Foto: Flüchtlinge (über dts Nachrichtenagentur)

Berlin (dts Nachrichtenagentur) - Aus Deutschland sind seit 2016 mehr als 8.000 Iraker über die geförderten freiwilligen Ausreisen heimgekehrt. Im letzten Jahr 5.657 freiwillige Ausreisen bewilligt und 2.481 in diesem Jahr bis Ende September,

teilte das Bundesamt für Migration (BAMF) laut "Welt"(Dienstagsausgabe) mit. Die Schutzgründe der rund 120.000 schutzberechtigten Iraker müssen innerhalb von drei Jahren vom BAMF noch einmal geprüft werden. Wenn sie nicht fortbestehen, muss die Anerkennung widerrufen oder zurückgenommen werden. Wenn beides nicht geschieht, erhalten sie einen Rechtsanspruch auf einen unbefristeten Aufenthalt. Wie die Behörde der Zeitung weiter mitteilte, ist im Falle der Iraker für ein Widerrufsverfahren "erforderlich, dass die Veränderung der Lage im Herkunftsland erheblich ist und nicht nur vorübergehend, sondern dauerhaft stattfindet".
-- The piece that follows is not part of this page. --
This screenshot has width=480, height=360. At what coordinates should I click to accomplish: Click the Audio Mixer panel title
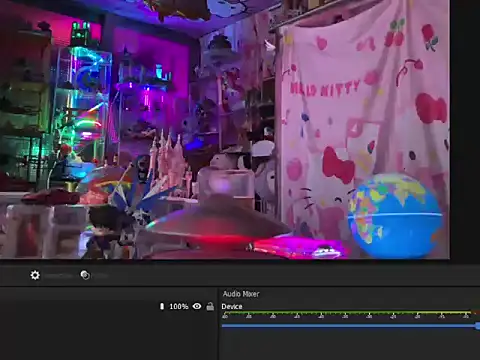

Als Anzeichen gilt laut BAMF, "wenn viele Menschen in das betroffene Gebiet zurückkehren, dort mit dem Wiederaufbau beginnen und eine gewisse Normalität Einzug hält." Hierfür gebe es nach Auffassung des Bundesamtes zwar erste Anzeichen, aber noch keine ausreichende Basis für einen generellen Widerruf.